Don: "They don't want to believe you. Tell them how smart you are, and then they get pissed." Office phone rings, LOUD. Don catches, "Thanks for calling Viva RV." Wrong number. Don to ceiling, " 'Be dumb as a fox,' it says there in small print. Just enough to catch the fly."

Grant: "Everybody is on their own as far as Ford, Chevy, and Dodge is concerned, that's the way I look at it. I just go buy what I've had the best luck with, and I've had no good luck with Chevys at all. However, I had a 350 Pontiac, which is the same as a 350 Chevy, and boy, that was a really nice automobile. I've had nothing but bad luck with 350 Chevys."

Mid-'70s American sedan enters lot. Three people gaze out assorted windows, car putts up and down RV alley, saunters back to exit, turns left onto Main Street. Don: "Look at the puff of smoke on that thing."

"Do a lot of people do that? Just come in, drive around, turn back?"

Don: "Yeah, it's a fucking Jack In The Box here."

Grant: "I'll bet you he's going down the street to look at mobile homes. I ain't gonna get up till I find out. Why is it that the man always drives up, makes the woman get out and do the dirty work?"

"Are men or women more interested in buying this stuff?"

Grant: "Women. I'd say they are the last decision. Unless they're looking for something that's too much money for the guy and he says, 'Oh no, I ain't goin' that route.'"

Grant watching another car slowly enter the lot, "What the hell is that guy doing, or does he know? Too goddamn lazy to walk, I can see that."

Don: "When you see Bozos like this, you say to them, 'Oh, you want an order of fries and a Coke to go with that.' They look at you like gut-shot deer." Phone rings again, LOUD. "Thanks for calling Viva RV."

Grant: "Them kind of people burn me up. They think they deserve curb service. I had one, she says that old trailer back there, that old wreck in the back lot, she said that's the one. Said she's looking for a mobile home of some kind, but she knows she's not going to buy. Why, I wouldn't pull that thing off the lot because it's falling apart, literally is falling apart.”

Don: "Which one?"

"That big mobile home back there."

"Oh, that's just for storage."

"I don't even know how they ever got it pulled in without having it falling apart."

"It's just storage."

"The walls are just falling loose on 'em. But I say, how did they ever get it in there?"

Don: "I don't know. I know nothing, nothing."

Grant removes ledger/book from center desk drawer. "We've talked to 17 for Thursday, Friday, and Saturday. That's three days. We talk to maybe 35, 40, 45 people all week, but we haven't made a sale in two weeks. Lot of times I'll sit back and think about that, the number of people I talk to, figure the sales I've made. Now somewhere there's got to be an average of what you do, you know. I'd say it takes a hundred people before you make a sale.

Other guys will say, 'Oh, I can talk to ten and make five sales,' but they're lying."

Don: "You sell the concept, not some 32-foot piece of bullshit in here.
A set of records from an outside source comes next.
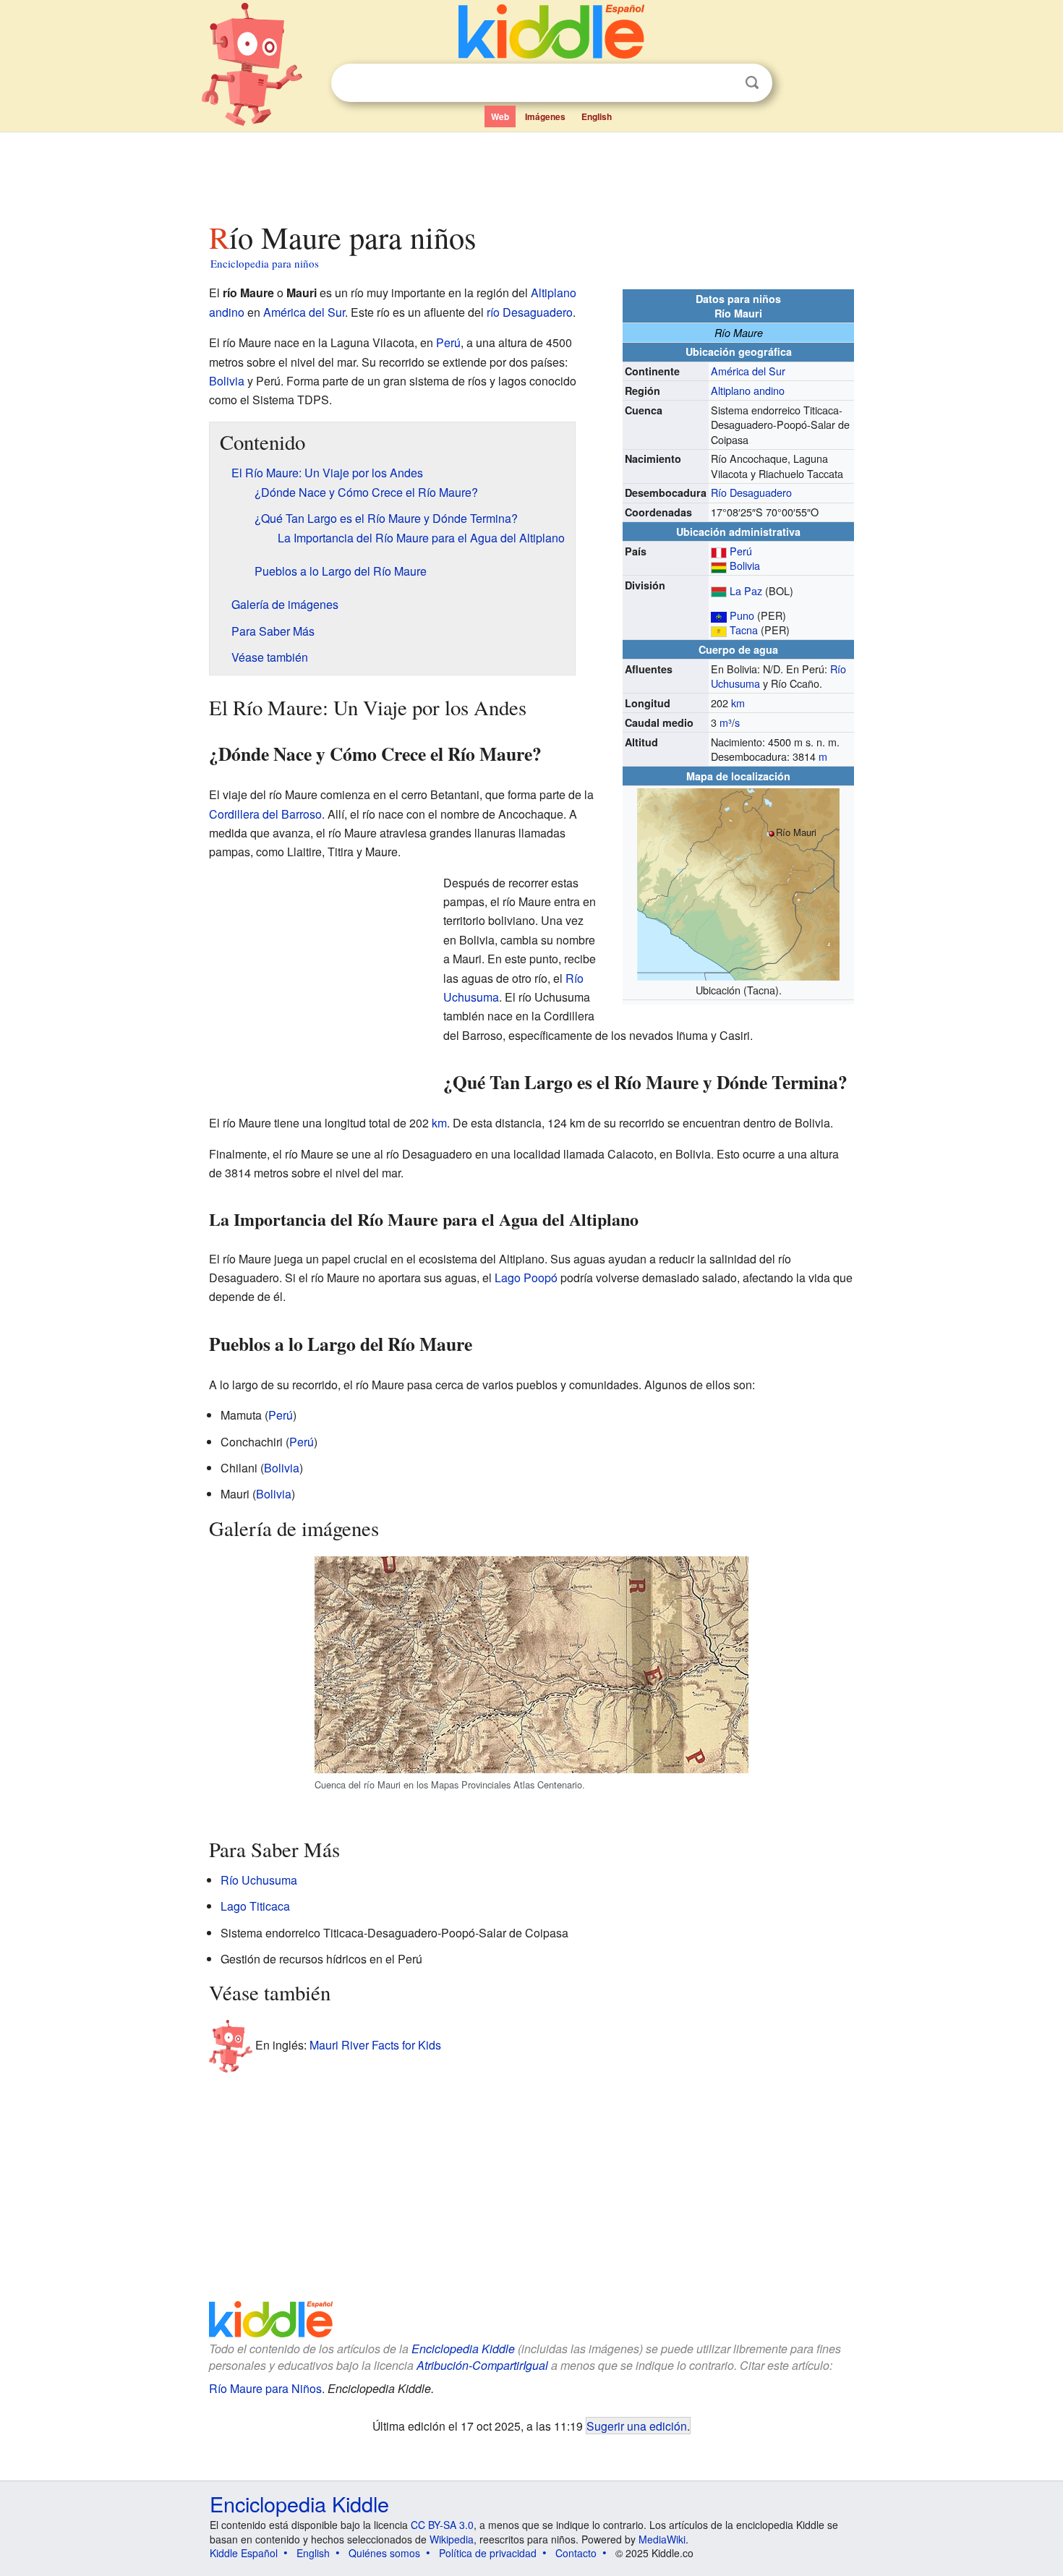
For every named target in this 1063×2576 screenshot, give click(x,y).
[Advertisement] (531, 173)
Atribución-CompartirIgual (482, 2365)
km (738, 702)
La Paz (746, 590)
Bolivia (745, 565)
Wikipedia (452, 2539)
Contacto (576, 2553)
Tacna (744, 629)
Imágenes (545, 116)
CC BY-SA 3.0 (442, 2524)
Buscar (752, 83)
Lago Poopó (526, 1277)
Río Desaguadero (751, 492)
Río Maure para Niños (265, 2388)
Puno (742, 615)
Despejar (722, 83)
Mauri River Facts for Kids (375, 2045)
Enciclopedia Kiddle (463, 2348)
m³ (726, 722)
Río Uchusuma (259, 1880)
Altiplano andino (748, 390)
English (596, 116)
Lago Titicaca (255, 1906)
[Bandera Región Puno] (719, 615)
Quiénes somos (384, 2553)
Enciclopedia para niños (264, 263)
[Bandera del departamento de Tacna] (719, 629)
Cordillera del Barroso (265, 814)
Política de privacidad (488, 2553)
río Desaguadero (530, 312)
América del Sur (748, 370)
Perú (741, 550)
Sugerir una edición (636, 2426)
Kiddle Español (244, 2553)
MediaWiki (662, 2539)
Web (500, 116)
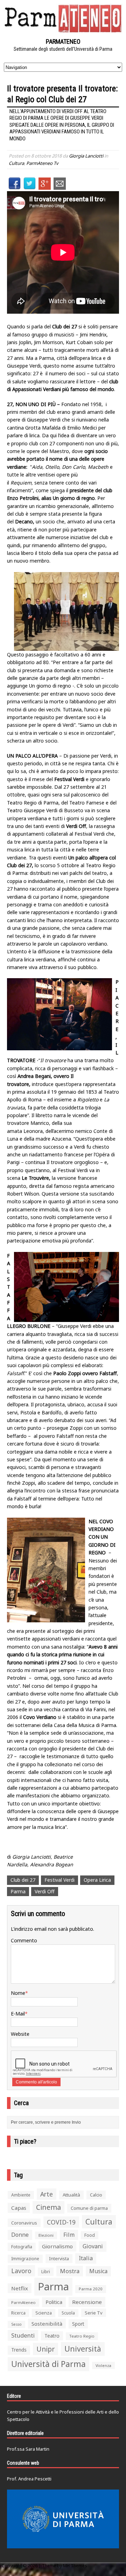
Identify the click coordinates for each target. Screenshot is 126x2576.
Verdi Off (45, 1891)
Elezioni (46, 2235)
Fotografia (21, 2247)
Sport (78, 2323)
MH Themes (75, 2566)
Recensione (87, 2301)
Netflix (19, 2288)
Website (20, 2034)
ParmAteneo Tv (42, 163)
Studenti (23, 2335)
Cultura (16, 163)
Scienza (43, 2313)
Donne (20, 2235)
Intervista (59, 2258)
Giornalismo (57, 2246)
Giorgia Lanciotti (86, 156)
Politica (54, 2301)
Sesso (16, 2324)
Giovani (93, 2246)
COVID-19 (61, 2222)
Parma (18, 1891)
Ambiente (20, 2195)
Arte (46, 2194)
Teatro (51, 2335)
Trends (19, 2350)
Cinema (48, 2207)
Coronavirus (24, 2223)
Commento (24, 1940)
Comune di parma (89, 2208)
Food (89, 2235)
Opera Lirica (97, 1880)
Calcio (96, 2195)
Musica (98, 2271)
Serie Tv (94, 2313)
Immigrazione (25, 2259)
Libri (45, 2272)
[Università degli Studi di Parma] (63, 2519)
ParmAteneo (23, 2302)
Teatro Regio (81, 2336)
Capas (18, 2207)
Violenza (103, 2365)
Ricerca (18, 2313)
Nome (18, 1993)
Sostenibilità (46, 2323)
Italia (86, 2258)
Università (82, 2349)
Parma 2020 (91, 2288)
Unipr (45, 2349)
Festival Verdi (59, 1880)
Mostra (69, 2271)
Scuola (68, 2313)
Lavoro (21, 2271)
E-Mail (18, 2013)
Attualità (71, 2195)
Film (69, 2235)
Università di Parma (48, 2364)
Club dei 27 (22, 1880)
You sell the open road. A guy drives in here with a red VW sport, two-door, cheap, low-ball model, says he wants a 26-footer, but he can't get what he really wants unless it's a 30-footer. If you speak reality to him, you embarrass him, lock him up psychologically, so you can't do that. You got to make them be able to gracefully change.

"There are three things people need in order to buy. They need credit, you gotta have something near what the asshole wants, and they got to have money down. If you don't have every one of those three elements, none of it works."


Three weeks after this conversation, Grant quit Viva, went to work for Stimac Trailer Sales,El Cajon. He reports that "things are pretty much the same."